**Exercise brief**
Copy each line of the records below that mentions the word "agent".

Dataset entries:
━━━━━━━━━━━━━━━━━━━━━━━━━━━━━━

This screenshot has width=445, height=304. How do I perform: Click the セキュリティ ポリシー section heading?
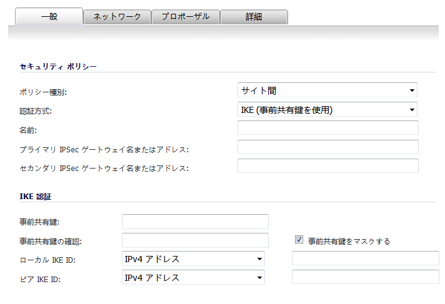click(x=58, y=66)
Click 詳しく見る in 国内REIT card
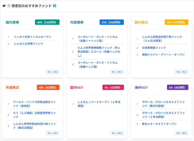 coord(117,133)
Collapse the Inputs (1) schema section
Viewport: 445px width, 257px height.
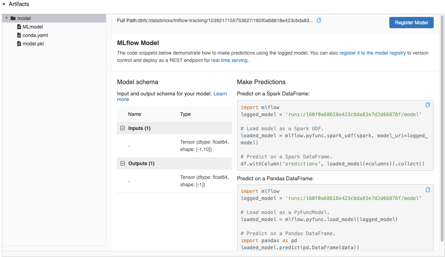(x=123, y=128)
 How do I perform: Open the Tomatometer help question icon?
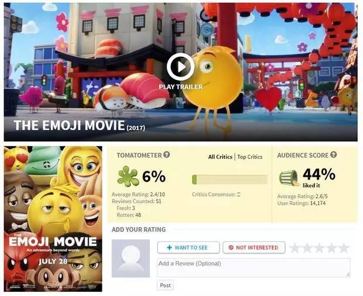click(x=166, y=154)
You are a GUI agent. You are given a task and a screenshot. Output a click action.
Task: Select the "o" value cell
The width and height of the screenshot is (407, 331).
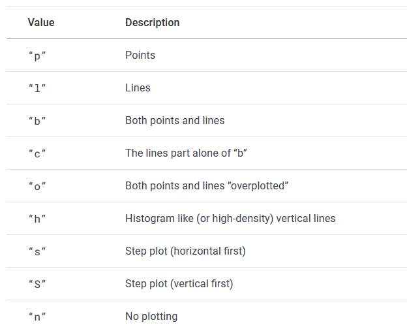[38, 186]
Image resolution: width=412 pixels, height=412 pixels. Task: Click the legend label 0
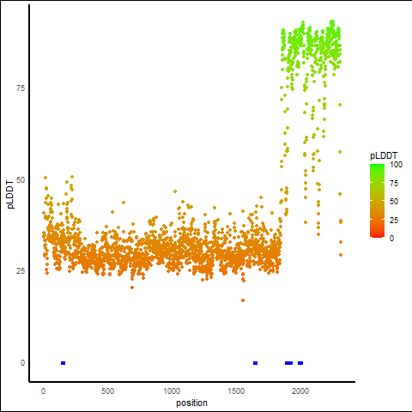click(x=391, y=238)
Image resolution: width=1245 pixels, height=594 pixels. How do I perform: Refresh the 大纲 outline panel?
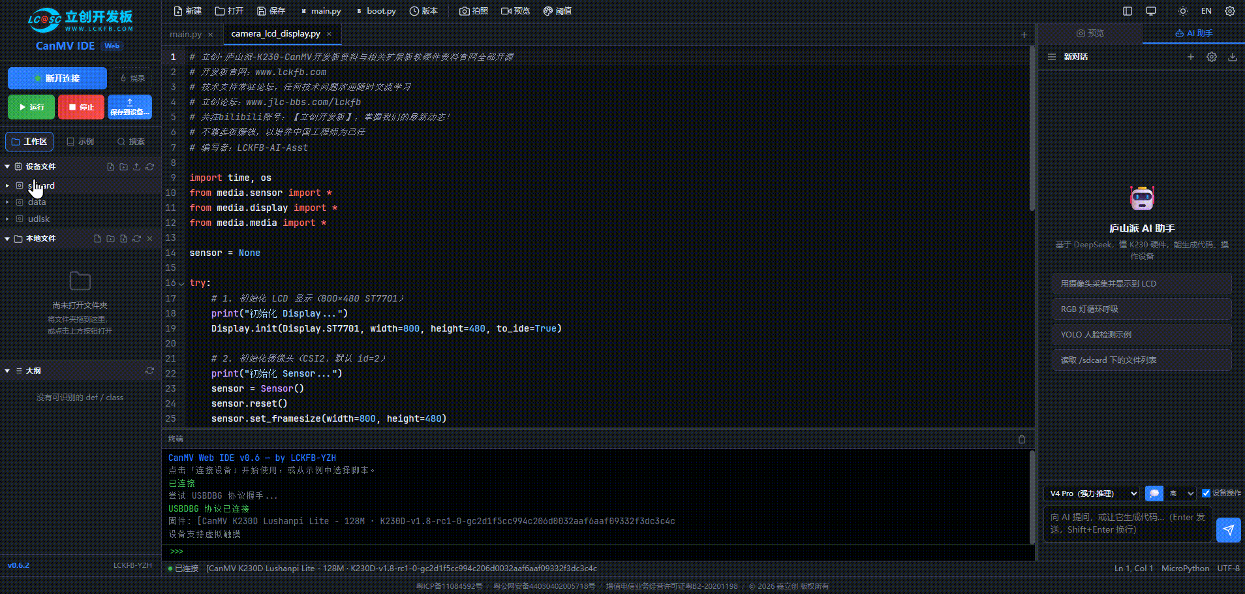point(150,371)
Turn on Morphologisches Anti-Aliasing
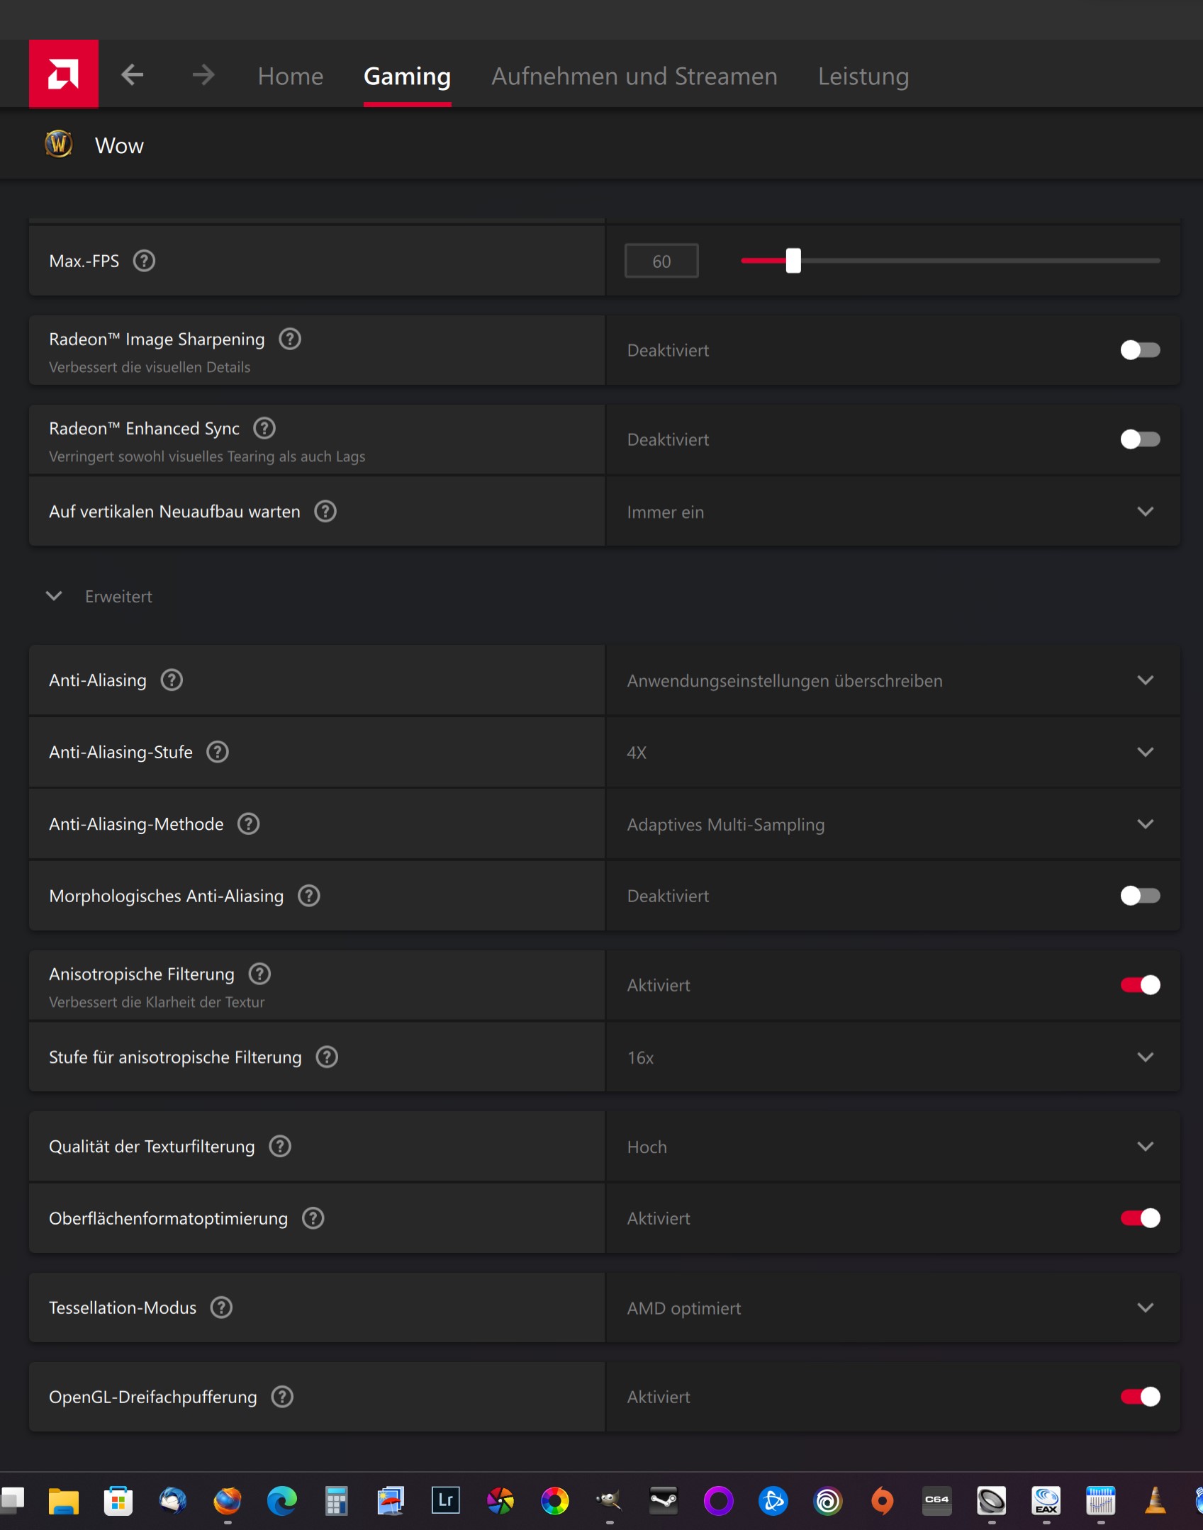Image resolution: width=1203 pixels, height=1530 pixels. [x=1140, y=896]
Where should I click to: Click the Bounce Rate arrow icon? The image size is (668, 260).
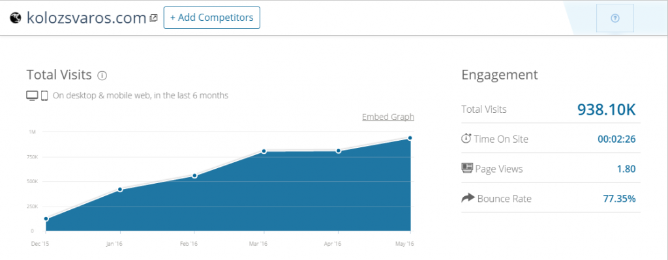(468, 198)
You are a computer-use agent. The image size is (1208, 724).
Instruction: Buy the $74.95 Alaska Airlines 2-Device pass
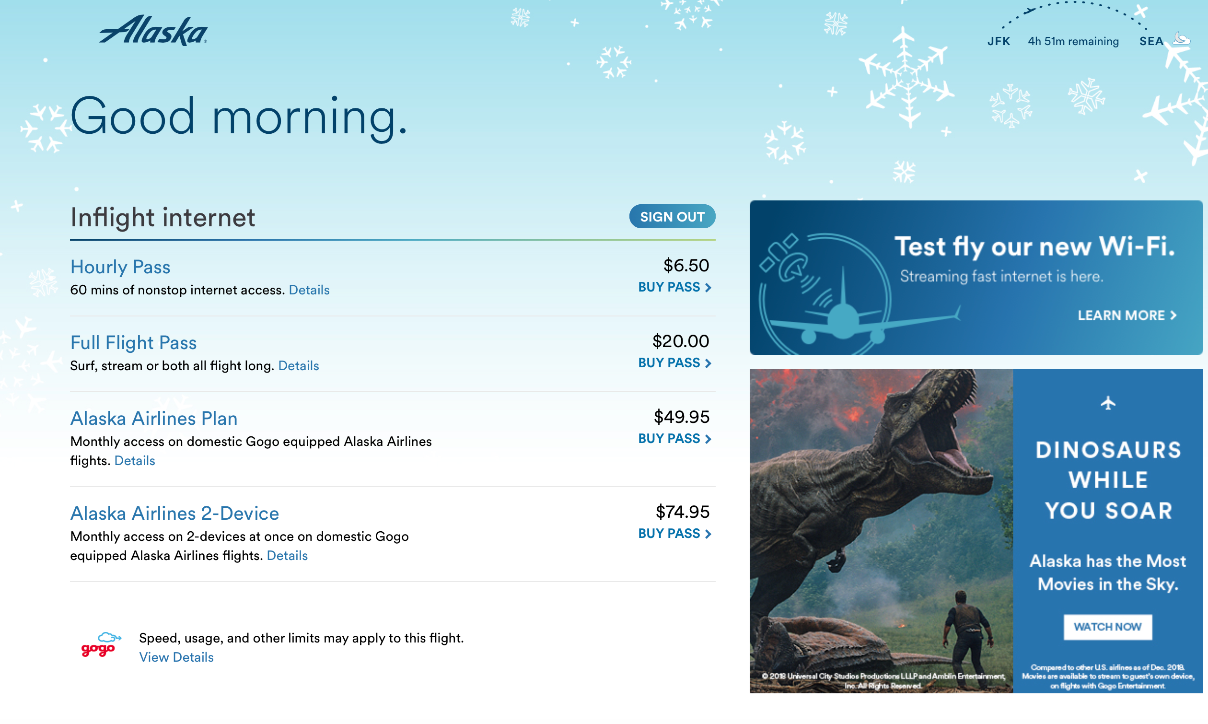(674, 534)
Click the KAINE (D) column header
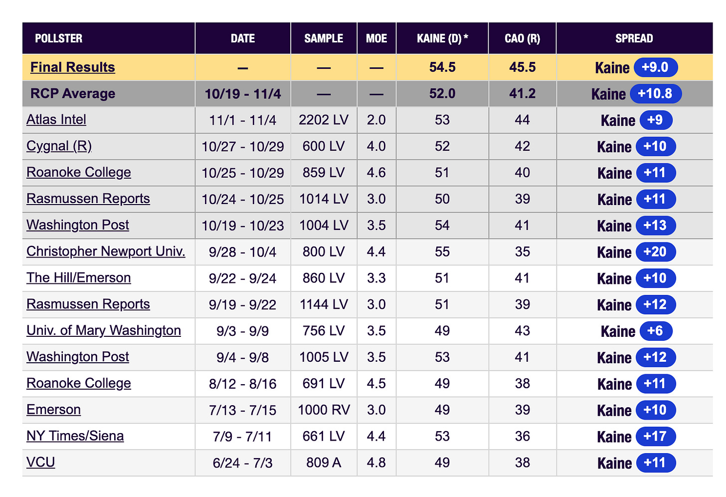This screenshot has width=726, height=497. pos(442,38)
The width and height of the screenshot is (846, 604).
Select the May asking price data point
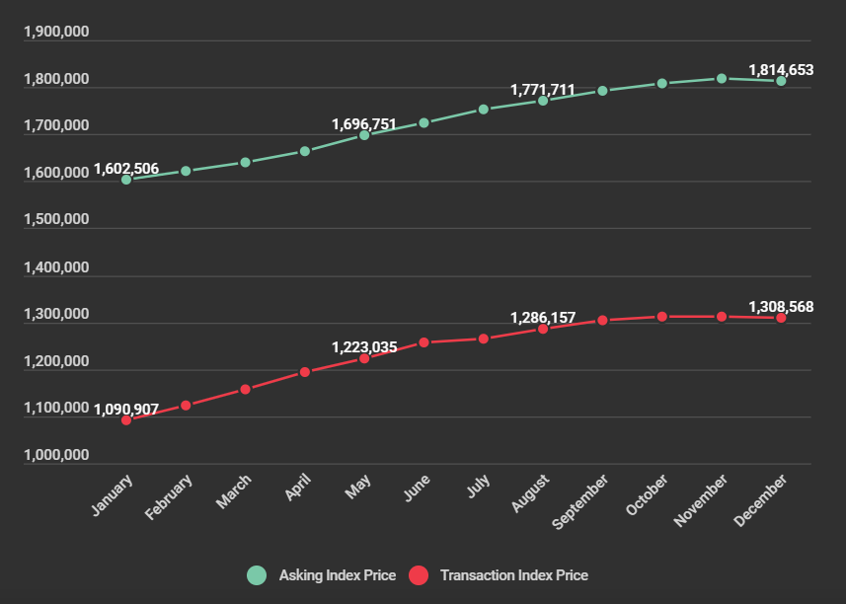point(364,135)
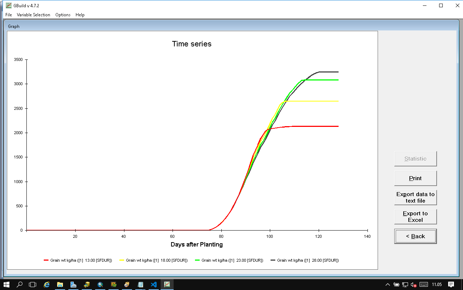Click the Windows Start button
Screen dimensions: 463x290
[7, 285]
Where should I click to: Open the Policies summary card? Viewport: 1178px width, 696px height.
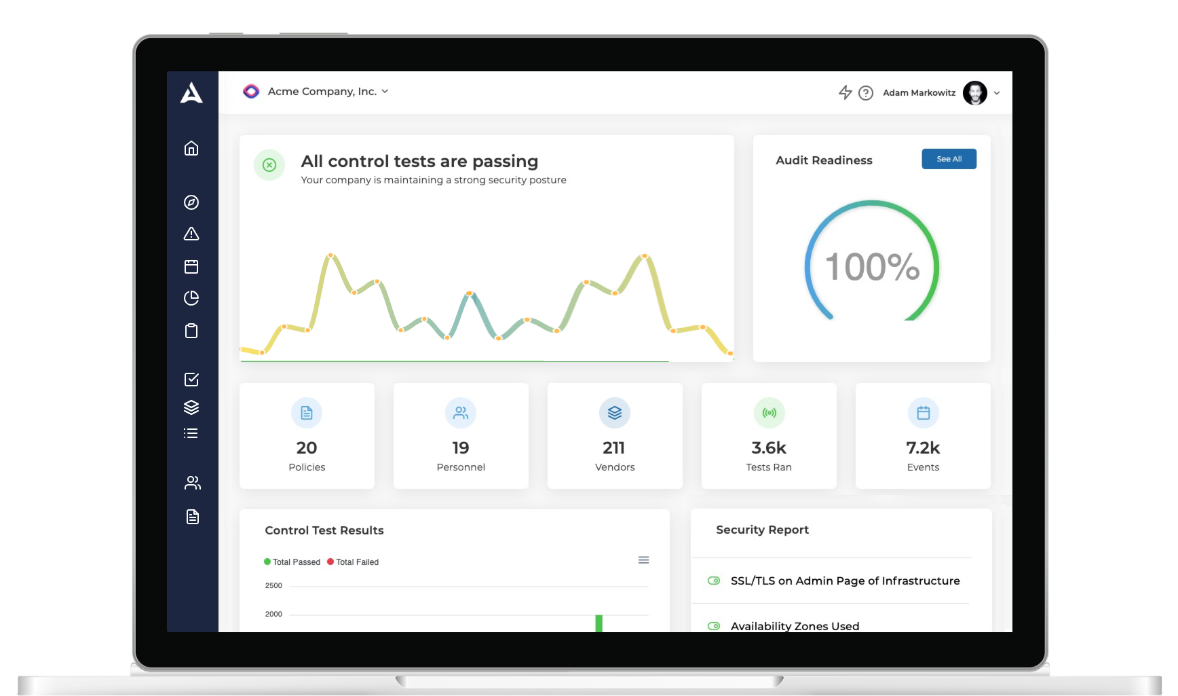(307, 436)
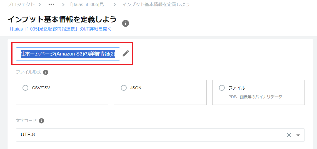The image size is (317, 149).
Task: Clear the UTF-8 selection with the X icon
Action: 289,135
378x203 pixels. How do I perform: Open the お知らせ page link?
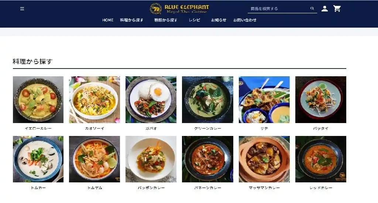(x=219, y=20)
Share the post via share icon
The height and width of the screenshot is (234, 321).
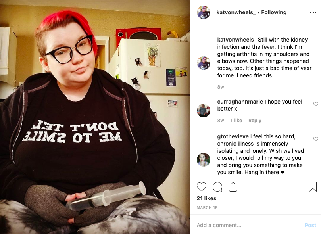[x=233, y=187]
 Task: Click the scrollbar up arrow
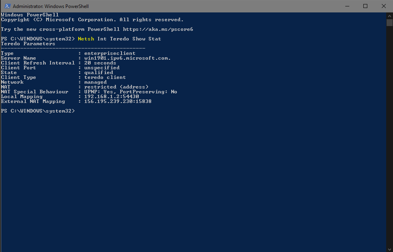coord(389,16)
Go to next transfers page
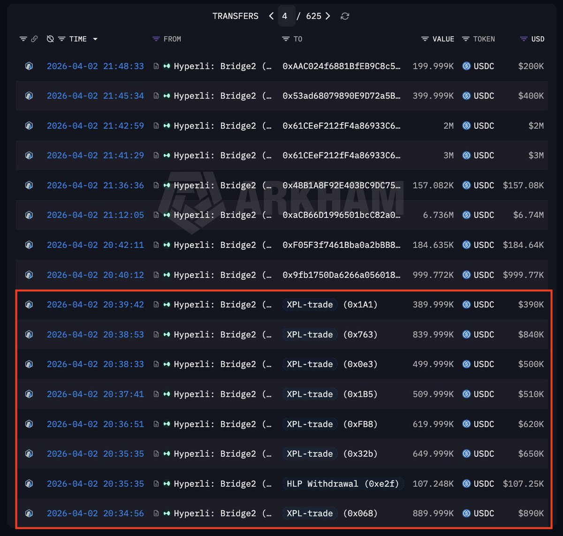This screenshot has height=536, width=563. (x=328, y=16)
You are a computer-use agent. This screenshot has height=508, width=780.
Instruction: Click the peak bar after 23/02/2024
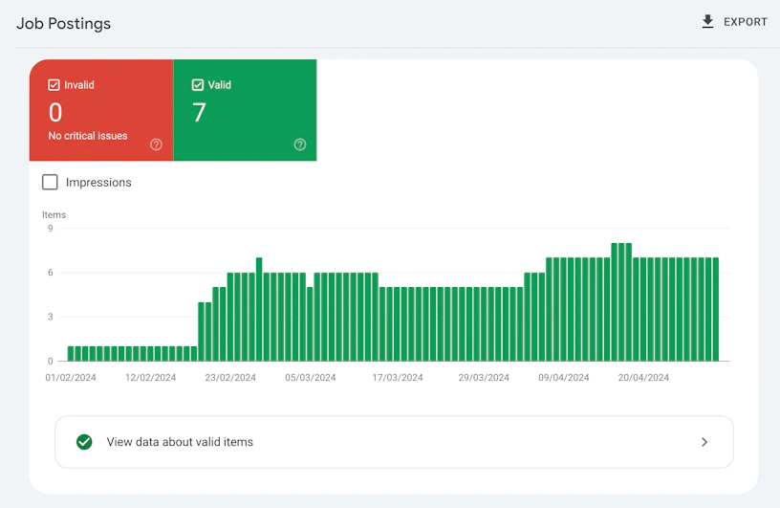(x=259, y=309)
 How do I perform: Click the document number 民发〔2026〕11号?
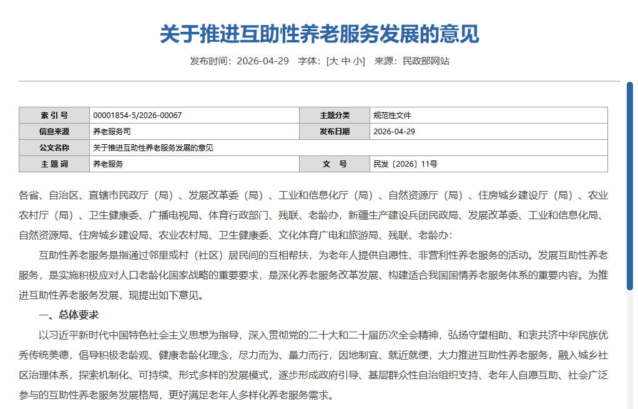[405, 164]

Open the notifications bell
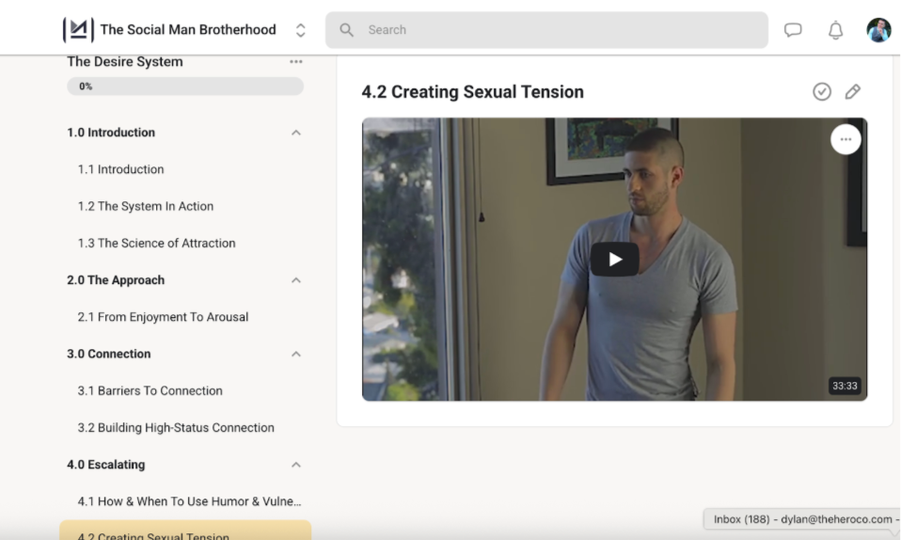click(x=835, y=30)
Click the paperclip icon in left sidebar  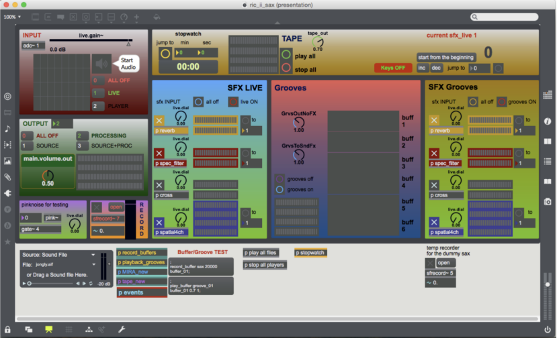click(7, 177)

━━━━━━━━━━━━━━━━━━━━━━━━━━━━━━

**Solved exercise**
You are a GUI agent. You are given a task and a screenshot. Output a click action.
You are a computer-use agent. The image size is (1208, 724).
You are a computer-use agent. This screenshot has height=508, width=780.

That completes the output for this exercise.